Data in this exercise:
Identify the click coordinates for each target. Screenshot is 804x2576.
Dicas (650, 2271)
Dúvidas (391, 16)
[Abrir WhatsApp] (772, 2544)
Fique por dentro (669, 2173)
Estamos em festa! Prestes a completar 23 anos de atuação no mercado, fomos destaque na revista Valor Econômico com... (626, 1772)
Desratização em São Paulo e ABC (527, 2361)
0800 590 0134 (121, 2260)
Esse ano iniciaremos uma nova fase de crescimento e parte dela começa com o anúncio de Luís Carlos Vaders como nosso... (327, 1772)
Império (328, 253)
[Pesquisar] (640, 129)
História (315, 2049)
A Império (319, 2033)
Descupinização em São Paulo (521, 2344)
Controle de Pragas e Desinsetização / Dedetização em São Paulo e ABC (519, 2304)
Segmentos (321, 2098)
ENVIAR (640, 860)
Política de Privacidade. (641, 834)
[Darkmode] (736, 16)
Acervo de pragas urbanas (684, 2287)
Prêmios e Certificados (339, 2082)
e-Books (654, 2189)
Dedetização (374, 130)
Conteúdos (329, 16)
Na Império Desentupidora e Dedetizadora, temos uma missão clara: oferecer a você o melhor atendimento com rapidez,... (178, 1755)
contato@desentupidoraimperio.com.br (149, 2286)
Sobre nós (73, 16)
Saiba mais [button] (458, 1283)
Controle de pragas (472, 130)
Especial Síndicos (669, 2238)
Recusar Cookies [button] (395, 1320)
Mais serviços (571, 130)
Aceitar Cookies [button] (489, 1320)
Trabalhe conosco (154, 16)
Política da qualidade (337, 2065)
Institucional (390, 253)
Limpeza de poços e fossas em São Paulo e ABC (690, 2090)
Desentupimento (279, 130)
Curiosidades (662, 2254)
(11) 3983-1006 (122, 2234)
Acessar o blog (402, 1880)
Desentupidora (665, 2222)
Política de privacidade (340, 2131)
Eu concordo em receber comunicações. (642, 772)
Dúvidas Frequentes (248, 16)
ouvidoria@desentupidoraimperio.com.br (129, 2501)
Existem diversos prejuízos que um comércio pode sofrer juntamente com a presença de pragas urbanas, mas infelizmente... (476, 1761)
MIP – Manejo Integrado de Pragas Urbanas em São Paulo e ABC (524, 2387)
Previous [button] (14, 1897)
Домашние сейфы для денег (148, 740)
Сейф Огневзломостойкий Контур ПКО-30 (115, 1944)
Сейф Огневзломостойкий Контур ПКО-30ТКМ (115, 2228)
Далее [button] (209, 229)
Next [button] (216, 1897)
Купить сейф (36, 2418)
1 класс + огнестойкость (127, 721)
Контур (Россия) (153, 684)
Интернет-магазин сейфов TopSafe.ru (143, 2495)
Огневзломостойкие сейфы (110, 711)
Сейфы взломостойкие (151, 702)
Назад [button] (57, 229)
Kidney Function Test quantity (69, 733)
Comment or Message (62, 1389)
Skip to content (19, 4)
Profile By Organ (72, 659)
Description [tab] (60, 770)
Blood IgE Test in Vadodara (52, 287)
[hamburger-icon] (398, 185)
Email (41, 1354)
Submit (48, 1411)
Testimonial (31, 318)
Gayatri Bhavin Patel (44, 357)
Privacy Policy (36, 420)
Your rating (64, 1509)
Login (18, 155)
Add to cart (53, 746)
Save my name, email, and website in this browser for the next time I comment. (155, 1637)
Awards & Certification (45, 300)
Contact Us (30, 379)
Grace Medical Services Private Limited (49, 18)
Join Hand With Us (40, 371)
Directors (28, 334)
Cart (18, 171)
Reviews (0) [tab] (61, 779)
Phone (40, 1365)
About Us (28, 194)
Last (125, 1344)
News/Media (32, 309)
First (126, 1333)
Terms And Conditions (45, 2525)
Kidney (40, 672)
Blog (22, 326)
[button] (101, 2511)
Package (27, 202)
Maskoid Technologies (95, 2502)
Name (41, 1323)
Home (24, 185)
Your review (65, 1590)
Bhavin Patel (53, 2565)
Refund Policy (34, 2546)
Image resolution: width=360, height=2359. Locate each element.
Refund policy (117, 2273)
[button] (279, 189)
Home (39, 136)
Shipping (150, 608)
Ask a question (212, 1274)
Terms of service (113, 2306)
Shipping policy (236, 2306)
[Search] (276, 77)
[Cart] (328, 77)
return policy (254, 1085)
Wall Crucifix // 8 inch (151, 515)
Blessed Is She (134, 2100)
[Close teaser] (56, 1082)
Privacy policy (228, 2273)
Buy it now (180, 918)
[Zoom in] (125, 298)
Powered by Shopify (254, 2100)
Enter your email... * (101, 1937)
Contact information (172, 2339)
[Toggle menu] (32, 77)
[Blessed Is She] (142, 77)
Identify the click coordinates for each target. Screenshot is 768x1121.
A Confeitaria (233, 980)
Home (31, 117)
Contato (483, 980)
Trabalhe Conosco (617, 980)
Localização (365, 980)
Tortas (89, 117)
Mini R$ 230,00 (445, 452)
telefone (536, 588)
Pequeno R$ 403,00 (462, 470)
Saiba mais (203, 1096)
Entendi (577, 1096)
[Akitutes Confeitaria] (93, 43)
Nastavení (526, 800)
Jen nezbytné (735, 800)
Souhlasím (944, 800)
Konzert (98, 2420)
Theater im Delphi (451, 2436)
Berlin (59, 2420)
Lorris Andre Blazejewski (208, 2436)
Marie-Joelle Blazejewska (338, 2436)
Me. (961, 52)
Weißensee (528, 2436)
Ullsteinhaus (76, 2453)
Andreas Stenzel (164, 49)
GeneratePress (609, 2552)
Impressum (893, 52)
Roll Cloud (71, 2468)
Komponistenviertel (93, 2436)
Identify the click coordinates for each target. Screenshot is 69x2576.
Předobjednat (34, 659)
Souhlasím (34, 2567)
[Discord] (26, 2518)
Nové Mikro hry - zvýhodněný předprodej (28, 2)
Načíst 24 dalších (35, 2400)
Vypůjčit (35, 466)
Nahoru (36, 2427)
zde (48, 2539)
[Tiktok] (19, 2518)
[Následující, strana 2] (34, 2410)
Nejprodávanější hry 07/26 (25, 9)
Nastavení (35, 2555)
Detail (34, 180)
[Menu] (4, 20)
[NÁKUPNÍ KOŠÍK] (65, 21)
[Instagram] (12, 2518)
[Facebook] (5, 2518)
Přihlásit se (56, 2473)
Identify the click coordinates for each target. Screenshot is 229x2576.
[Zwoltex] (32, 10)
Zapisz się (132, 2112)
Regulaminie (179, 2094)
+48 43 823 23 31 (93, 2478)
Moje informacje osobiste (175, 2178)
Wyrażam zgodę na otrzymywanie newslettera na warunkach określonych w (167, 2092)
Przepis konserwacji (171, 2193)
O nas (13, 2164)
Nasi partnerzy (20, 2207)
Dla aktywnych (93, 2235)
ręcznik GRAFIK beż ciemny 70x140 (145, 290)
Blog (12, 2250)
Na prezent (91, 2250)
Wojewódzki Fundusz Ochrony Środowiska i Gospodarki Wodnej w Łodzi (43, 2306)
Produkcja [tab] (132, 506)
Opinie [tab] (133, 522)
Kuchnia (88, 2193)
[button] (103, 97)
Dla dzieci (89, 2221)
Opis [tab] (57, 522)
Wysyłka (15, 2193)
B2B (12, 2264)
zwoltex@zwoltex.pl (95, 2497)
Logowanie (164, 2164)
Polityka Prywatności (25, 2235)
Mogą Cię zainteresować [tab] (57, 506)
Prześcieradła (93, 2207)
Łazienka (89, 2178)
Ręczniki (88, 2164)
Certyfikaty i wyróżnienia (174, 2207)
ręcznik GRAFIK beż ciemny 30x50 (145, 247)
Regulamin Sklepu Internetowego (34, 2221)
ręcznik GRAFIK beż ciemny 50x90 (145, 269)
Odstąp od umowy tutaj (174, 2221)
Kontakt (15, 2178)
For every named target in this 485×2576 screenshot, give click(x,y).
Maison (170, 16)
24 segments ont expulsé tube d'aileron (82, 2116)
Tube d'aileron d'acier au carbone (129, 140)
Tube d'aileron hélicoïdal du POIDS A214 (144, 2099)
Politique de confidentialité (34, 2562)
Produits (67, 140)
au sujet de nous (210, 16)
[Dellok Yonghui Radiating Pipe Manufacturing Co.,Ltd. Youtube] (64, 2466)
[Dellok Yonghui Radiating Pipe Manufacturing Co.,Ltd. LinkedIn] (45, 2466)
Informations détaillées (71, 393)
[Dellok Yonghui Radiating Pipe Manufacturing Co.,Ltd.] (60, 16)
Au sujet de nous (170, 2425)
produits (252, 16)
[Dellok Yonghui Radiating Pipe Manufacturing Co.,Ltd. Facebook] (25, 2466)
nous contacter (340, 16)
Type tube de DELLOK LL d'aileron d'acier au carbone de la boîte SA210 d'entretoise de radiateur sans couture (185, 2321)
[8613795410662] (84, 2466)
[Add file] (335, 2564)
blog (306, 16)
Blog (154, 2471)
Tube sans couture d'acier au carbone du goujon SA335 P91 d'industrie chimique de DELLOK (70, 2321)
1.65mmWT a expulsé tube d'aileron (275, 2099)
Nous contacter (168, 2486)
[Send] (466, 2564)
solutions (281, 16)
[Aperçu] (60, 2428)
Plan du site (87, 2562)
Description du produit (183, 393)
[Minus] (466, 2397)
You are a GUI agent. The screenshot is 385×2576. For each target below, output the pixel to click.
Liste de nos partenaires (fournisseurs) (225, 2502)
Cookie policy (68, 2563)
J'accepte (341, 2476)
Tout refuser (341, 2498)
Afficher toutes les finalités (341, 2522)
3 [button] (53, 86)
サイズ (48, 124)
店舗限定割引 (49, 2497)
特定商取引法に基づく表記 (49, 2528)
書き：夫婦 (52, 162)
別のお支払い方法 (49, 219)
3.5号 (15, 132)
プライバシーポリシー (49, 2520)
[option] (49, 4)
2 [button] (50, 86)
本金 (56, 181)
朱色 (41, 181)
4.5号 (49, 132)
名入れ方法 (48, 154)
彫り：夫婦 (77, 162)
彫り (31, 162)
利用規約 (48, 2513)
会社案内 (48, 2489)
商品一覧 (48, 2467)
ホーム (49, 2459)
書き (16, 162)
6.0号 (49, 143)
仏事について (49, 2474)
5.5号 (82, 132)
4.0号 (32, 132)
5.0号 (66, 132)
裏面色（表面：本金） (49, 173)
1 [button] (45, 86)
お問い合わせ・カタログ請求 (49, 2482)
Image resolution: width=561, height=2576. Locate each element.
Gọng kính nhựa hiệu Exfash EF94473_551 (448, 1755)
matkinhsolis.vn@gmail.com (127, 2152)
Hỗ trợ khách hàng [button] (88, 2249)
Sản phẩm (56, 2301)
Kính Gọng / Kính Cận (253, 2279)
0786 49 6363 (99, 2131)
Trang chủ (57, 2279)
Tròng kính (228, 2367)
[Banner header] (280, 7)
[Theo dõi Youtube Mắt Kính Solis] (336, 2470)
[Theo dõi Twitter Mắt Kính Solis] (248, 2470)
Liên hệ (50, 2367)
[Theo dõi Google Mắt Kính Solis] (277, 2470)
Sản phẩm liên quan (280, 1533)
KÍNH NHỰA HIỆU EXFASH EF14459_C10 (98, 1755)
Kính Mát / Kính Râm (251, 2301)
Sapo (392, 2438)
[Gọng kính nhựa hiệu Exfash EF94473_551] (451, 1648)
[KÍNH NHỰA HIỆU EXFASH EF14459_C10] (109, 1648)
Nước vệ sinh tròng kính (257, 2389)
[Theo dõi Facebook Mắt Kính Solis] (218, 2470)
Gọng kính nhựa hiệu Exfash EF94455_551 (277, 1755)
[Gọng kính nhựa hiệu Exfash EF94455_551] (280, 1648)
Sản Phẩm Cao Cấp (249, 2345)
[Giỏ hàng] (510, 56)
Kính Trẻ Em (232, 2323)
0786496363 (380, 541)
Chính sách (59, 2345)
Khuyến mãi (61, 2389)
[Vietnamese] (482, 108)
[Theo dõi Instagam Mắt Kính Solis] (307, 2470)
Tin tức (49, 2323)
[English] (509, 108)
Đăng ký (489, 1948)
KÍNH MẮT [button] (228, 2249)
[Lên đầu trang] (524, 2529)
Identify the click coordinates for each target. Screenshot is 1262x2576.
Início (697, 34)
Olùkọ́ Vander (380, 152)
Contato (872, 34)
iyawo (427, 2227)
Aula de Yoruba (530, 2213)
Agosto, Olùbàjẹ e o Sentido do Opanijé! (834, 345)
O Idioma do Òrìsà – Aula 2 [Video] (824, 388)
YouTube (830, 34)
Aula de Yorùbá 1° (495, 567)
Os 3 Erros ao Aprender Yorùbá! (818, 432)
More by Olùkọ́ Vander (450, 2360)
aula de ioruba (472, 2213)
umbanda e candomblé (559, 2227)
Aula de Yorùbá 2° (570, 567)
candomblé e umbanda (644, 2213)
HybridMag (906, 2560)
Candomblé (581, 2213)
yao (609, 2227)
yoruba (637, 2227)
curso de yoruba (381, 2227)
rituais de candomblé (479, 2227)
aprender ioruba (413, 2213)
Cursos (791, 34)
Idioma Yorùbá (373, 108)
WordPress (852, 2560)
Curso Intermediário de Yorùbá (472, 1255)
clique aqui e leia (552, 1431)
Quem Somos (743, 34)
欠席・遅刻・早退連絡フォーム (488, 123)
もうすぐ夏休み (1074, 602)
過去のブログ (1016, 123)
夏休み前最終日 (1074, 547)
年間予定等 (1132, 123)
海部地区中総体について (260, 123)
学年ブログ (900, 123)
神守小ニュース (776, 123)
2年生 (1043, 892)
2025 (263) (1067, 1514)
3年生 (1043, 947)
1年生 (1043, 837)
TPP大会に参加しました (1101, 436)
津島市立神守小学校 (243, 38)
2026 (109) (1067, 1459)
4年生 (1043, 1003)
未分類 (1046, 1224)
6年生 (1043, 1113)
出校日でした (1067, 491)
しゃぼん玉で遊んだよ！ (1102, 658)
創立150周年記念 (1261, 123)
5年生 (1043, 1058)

What you are asked to do: In the records above, find the line with "[button] (101, 2511)"; write out exactly that line and each one after it, stopping after the line with "Berlin (59, 2420)".

Answer below:
[button] (101, 2511)
Package (27, 202)
Maskoid Technologies (95, 2502)
Name (41, 1323)
Home (24, 185)
Your review (65, 1590)
Bhavin Patel (53, 2565)
Refund Policy (34, 2546)
Image resolution: width=360, height=2359. Locate each element.
Refund policy (117, 2273)
[button] (279, 189)
Home (39, 136)
Shipping (150, 608)
Ask a question (212, 1274)
Terms of service (113, 2306)
Shipping policy (236, 2306)
[Search] (276, 77)
[Cart] (328, 77)
return policy (254, 1085)
Wall Crucifix // 8 inch (151, 515)
Blessed Is She (134, 2100)
[Close teaser] (56, 1082)
Privacy policy (228, 2273)
Buy it now (180, 918)
[Zoom in] (125, 298)
Powered by Shopify (254, 2100)
Enter your email... * (101, 1937)
Contact information (172, 2339)
[Toggle menu] (32, 77)
[Blessed Is She] (142, 77)
Identify the click coordinates for each target. Screenshot is 768x1121.
A Confeitaria (233, 980)
Home (31, 117)
Contato (483, 980)
Trabalhe Conosco (617, 980)
Localização (365, 980)
Tortas (89, 117)
Mini R$ 230,00 (445, 452)
telefone (536, 588)
Pequeno R$ 403,00 (462, 470)
Saiba mais (203, 1096)
Entendi (577, 1096)
[Akitutes Confeitaria] (93, 43)
Nastavení (526, 800)
Jen nezbytné (735, 800)
Souhlasím (944, 800)
Konzert (98, 2420)
Theater im Delphi (451, 2436)
Berlin (59, 2420)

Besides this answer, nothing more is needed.